The first is building custom AI harnesses in-house. Deep integration with your own tools, your own data, your own industry workflows. Engineering teams that understand both traditional software architecture and the new harness design patterns. Full control. Full differentiation.
The second is buying per-industry optimized harnesses from vendors. The new Salesforce for AI. Someone builds the harness for healthcare. Someone else builds it for logistics. You subscribe. You configure. You stay in the box.
Both paths will exist. Both will work for different kinds of companies. But I believe what made companies competitive in the past will make them competitive here too. The ones with strong in-house engineering teams, the ones that build rather than buy, the ones that control their own differentiation, will have an edge that vendors cannot replicate.

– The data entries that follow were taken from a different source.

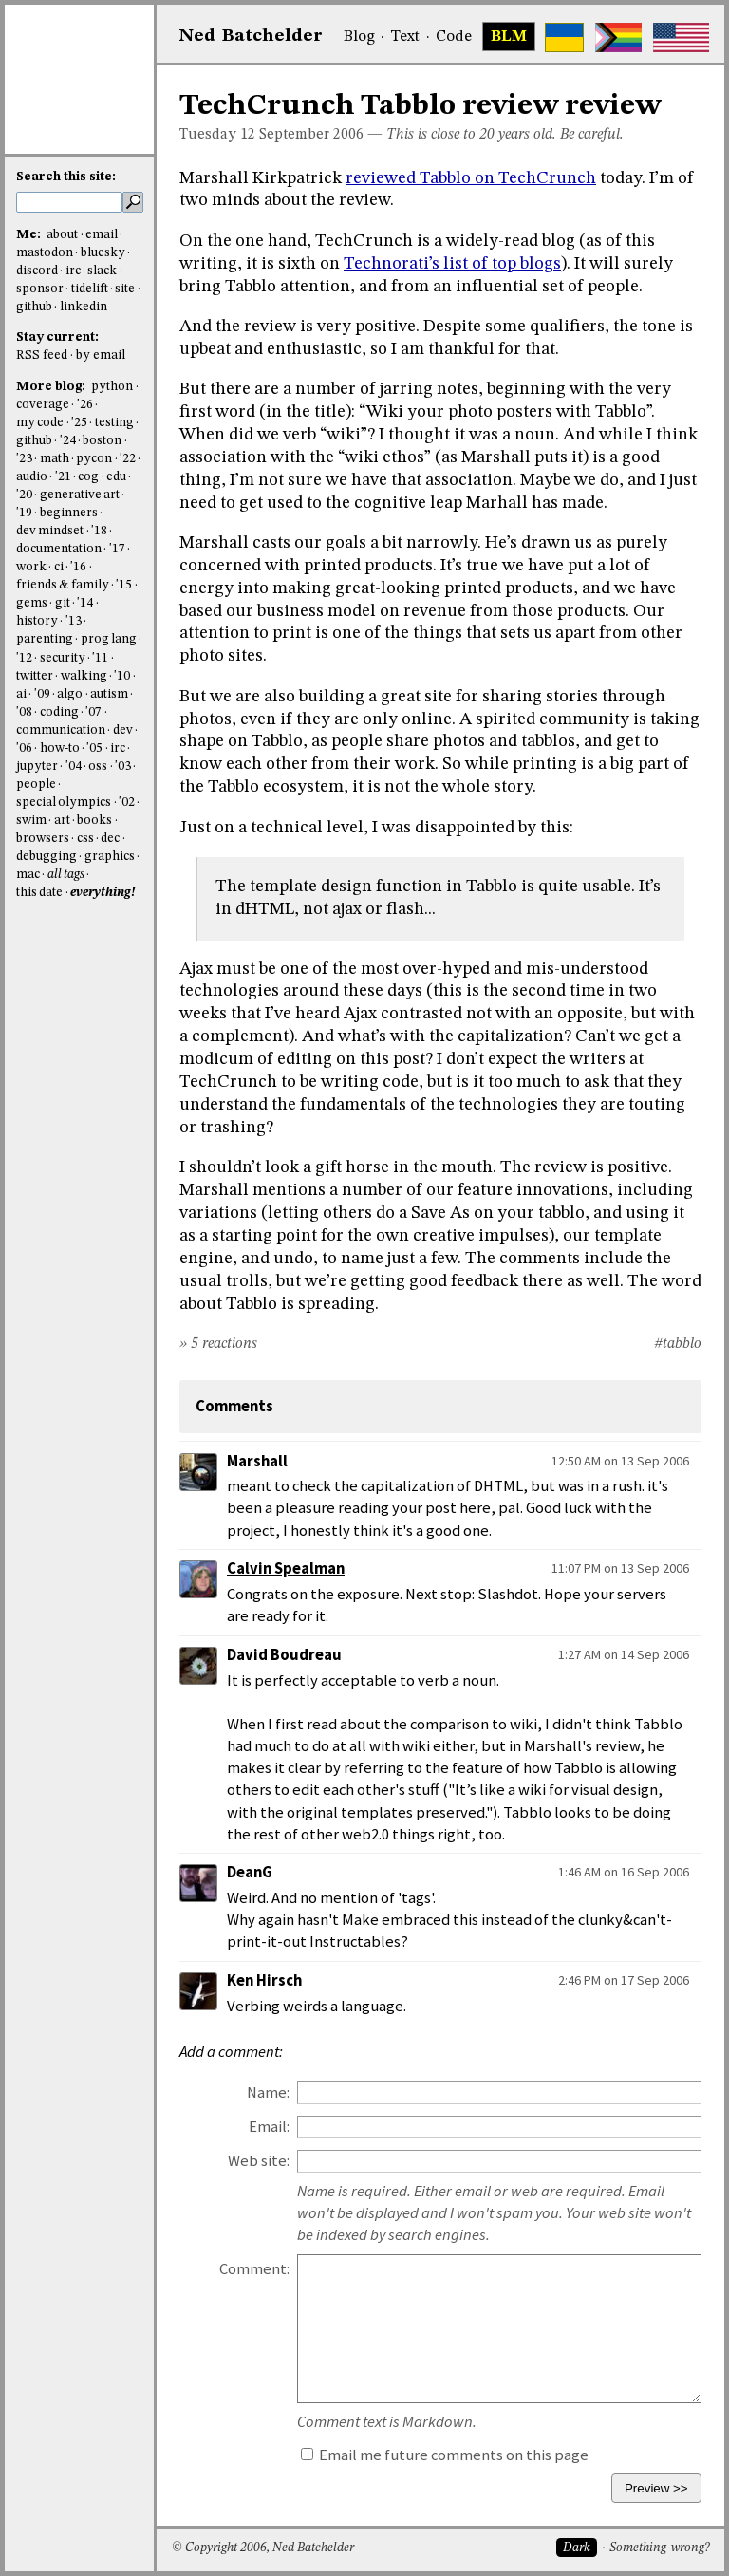  Describe the element at coordinates (66, 177) in the screenshot. I see `Search this site:` at that location.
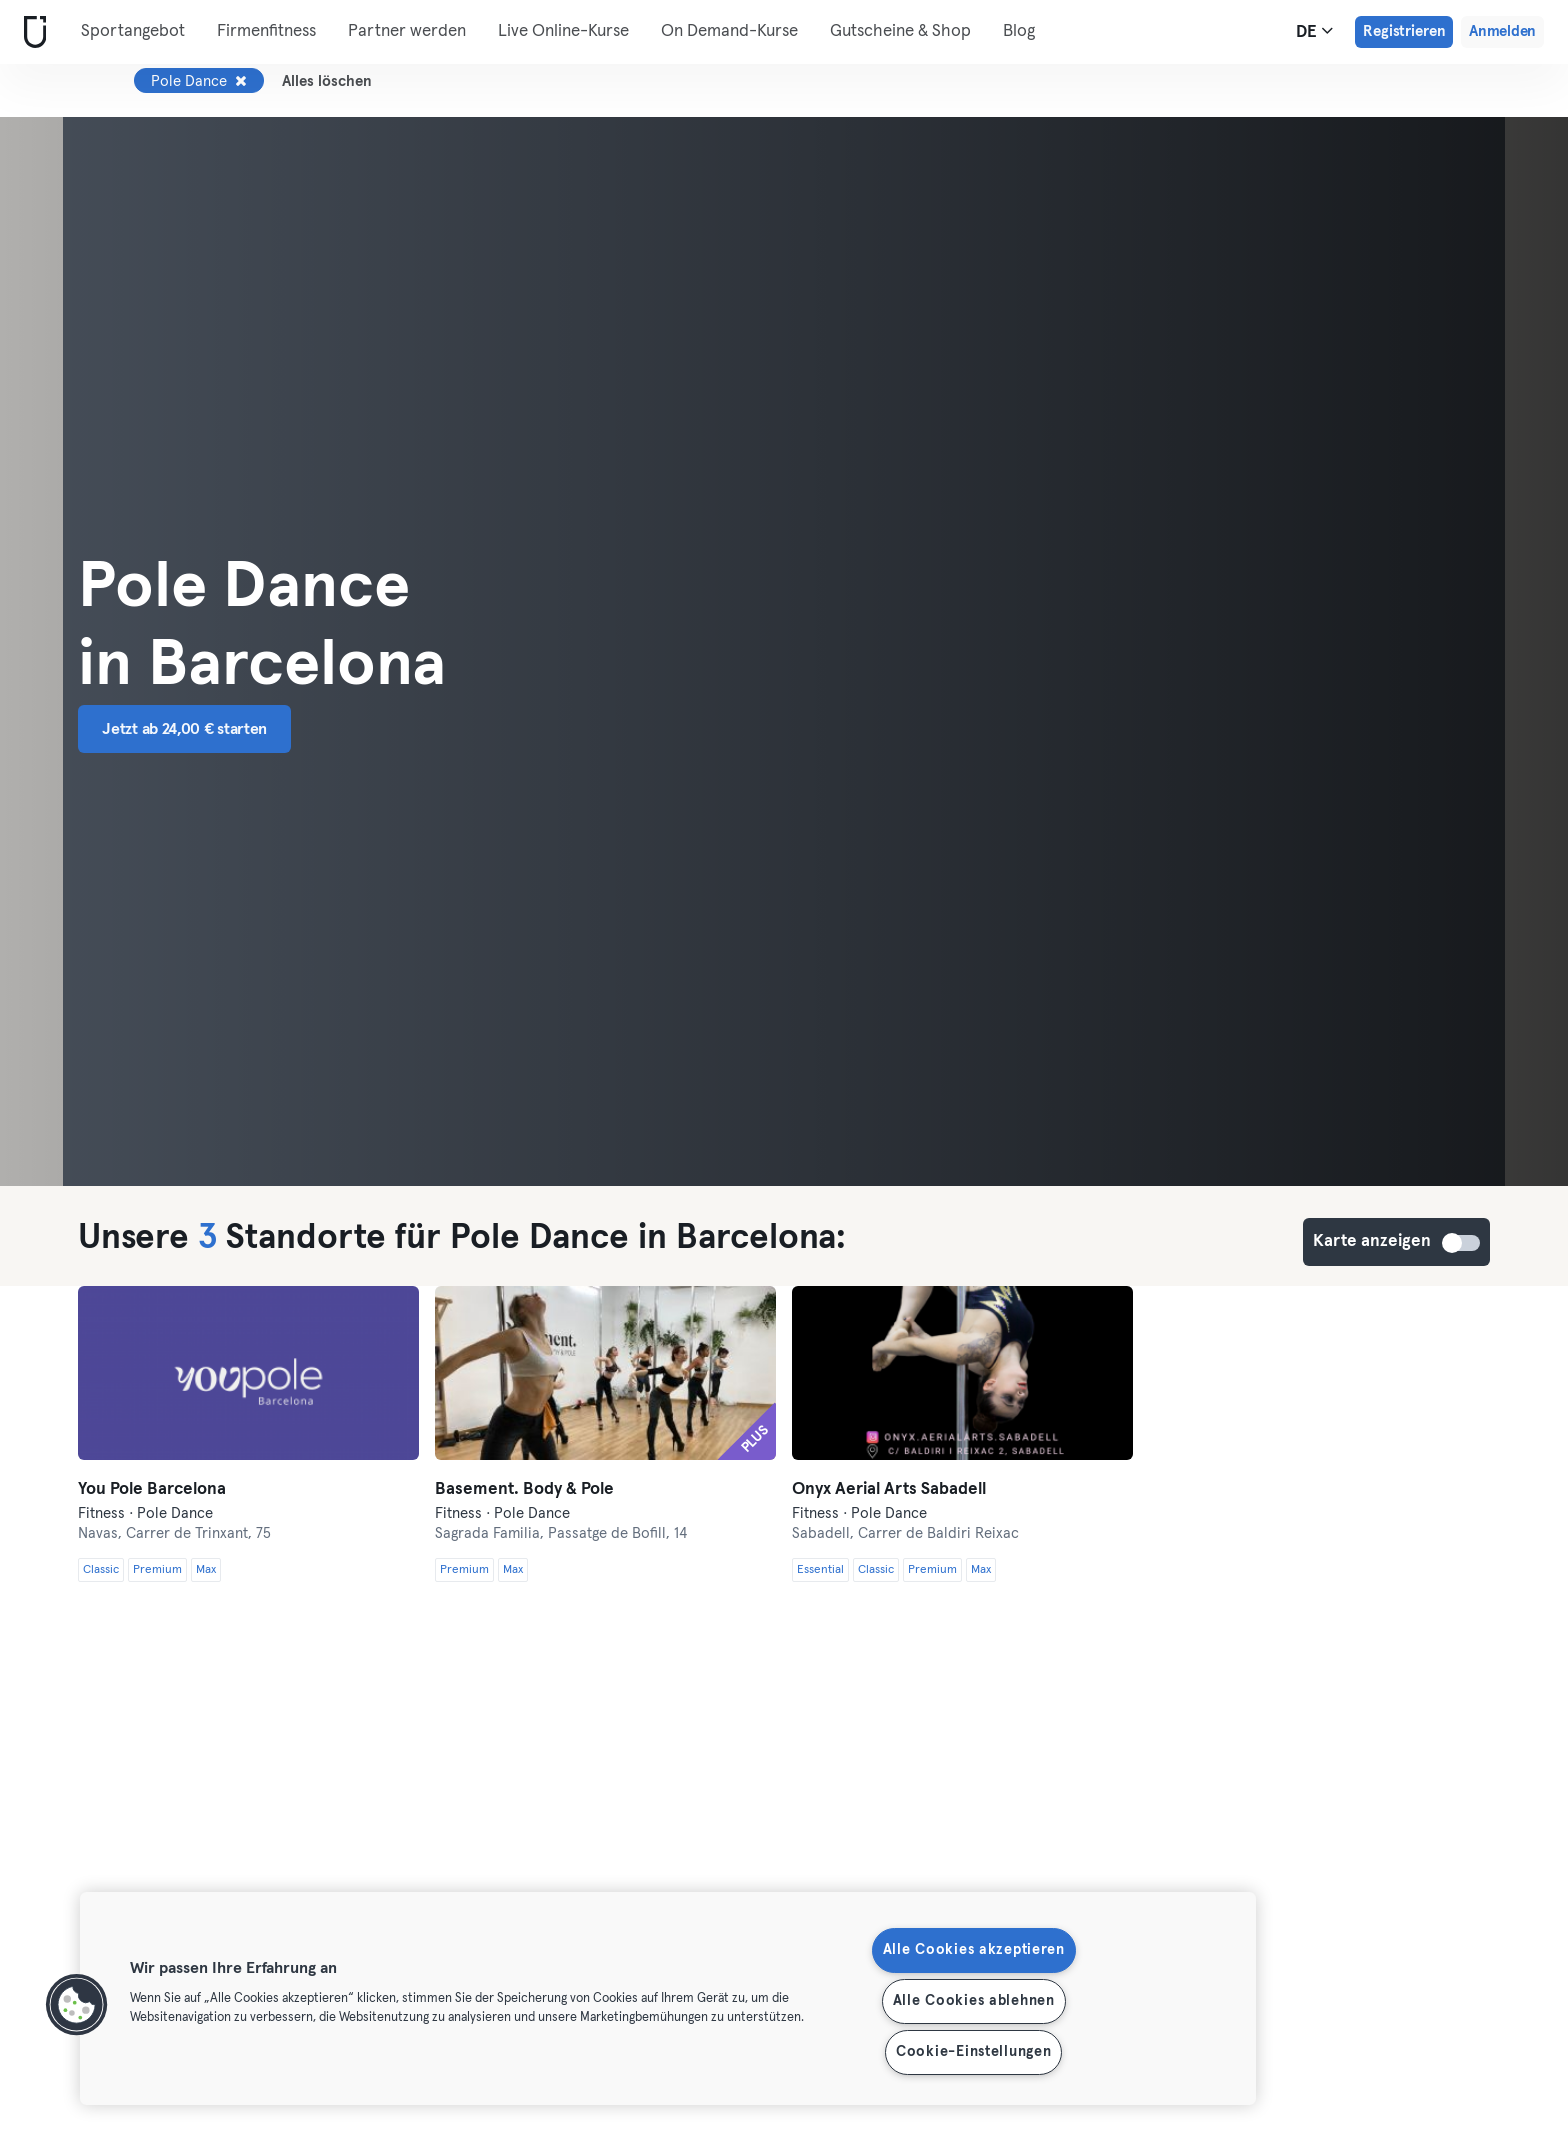 The width and height of the screenshot is (1568, 2137). Describe the element at coordinates (974, 1950) in the screenshot. I see `Alle Cookies akzeptieren` at that location.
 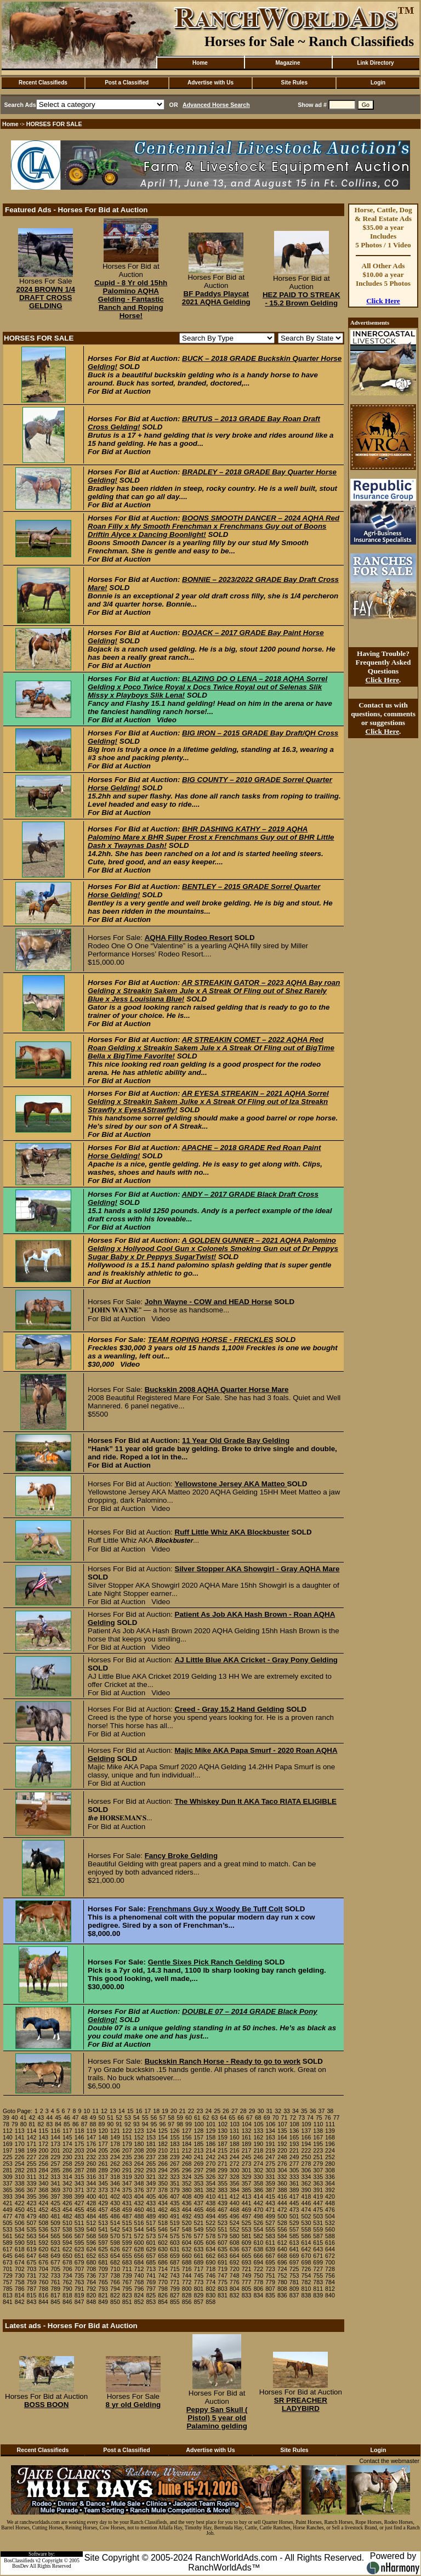 What do you see at coordinates (139, 2282) in the screenshot?
I see `768` at bounding box center [139, 2282].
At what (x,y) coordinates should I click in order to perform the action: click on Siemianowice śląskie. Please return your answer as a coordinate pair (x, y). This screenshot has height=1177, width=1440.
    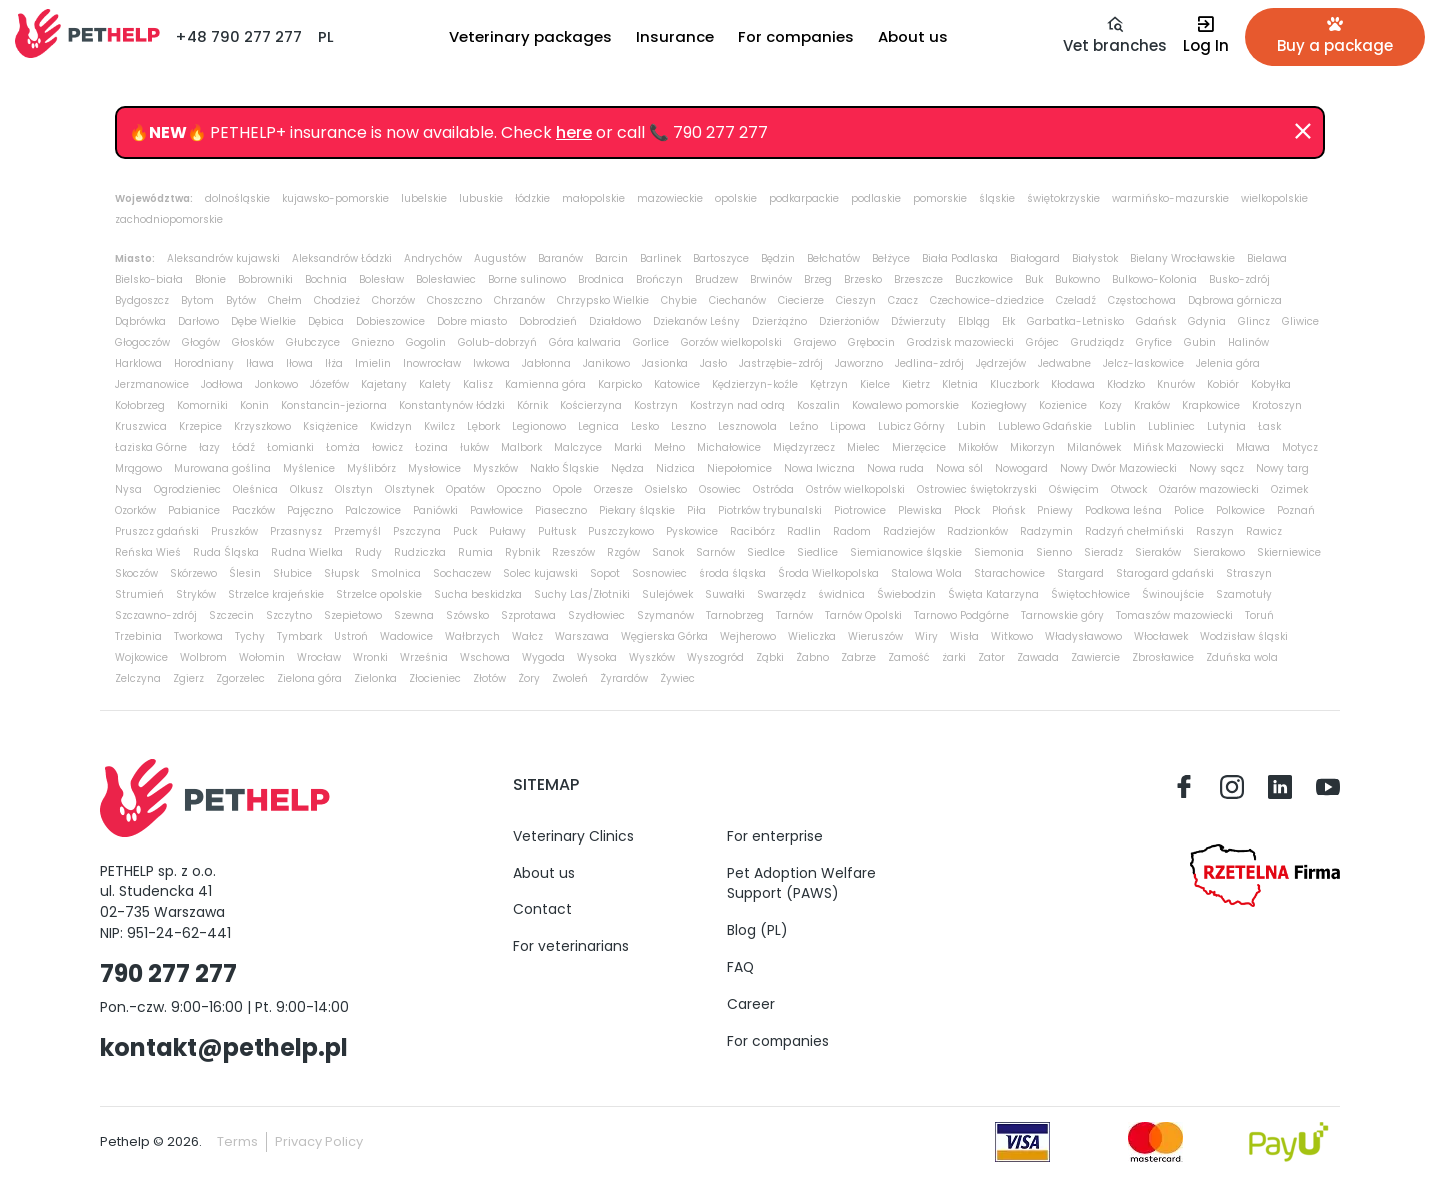
    Looking at the image, I should click on (906, 552).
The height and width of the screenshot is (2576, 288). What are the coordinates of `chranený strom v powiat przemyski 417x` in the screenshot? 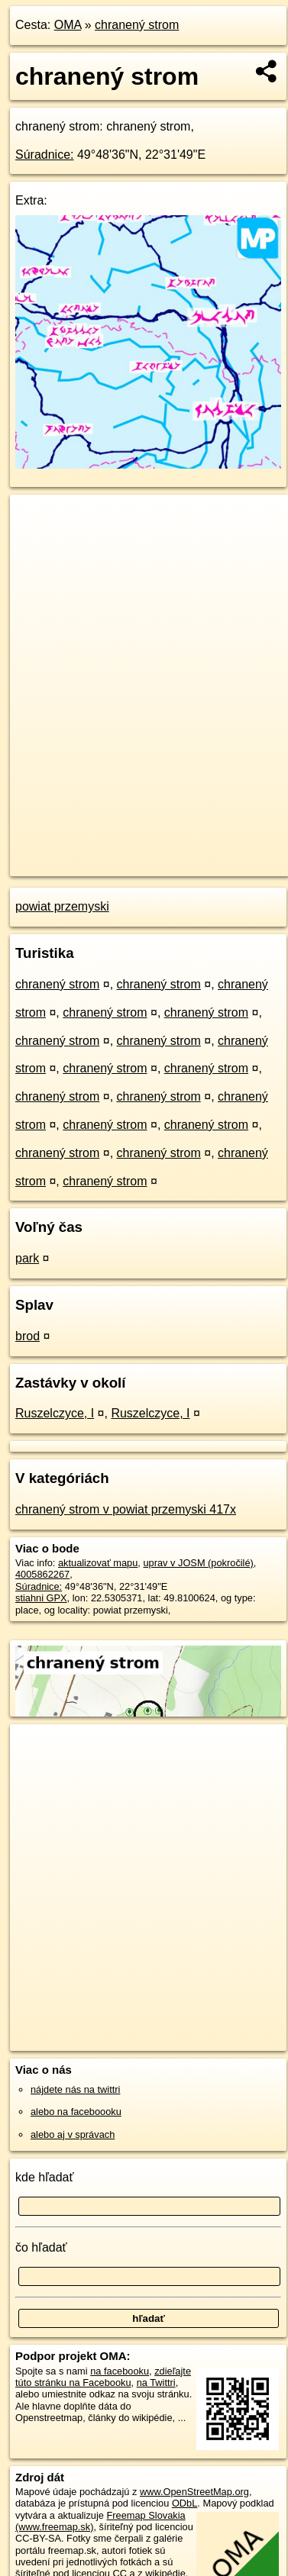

Internal software development was always a competitive moat. AI harnesses will be the next layer of that moat.
Where we go from here
Right now, I am deep in the architecture. Studying the harnesses that exist. Mapping the design patterns. Building the impersonation layer, the context injection pipeline, the agentic middle layer. Experimenting with what works and discarding what does not.
This is not about picking the right model anymore. That part is solved. The router handles it. This is about building the system that makes any model useful at scale. The layer between the user and the intelligence. The harness.
The models will keep improving. They will get cheaper. They will get faster. They will become more capable. But the harness, the system that gives them context, tools, memory, identity, and guardrails, that is where the real work is. That is where the differentiation lives. That is what will separate companies that use AI from companies that are built on it.
If you are working on this too, I would like to hear about it. What patterns are you discovering? What open-source harnesses are you building on? What problems are you hitting that no documentation covers yet?
We are all figuring this out. The teams that share what they learn will move faster than the ones that wait.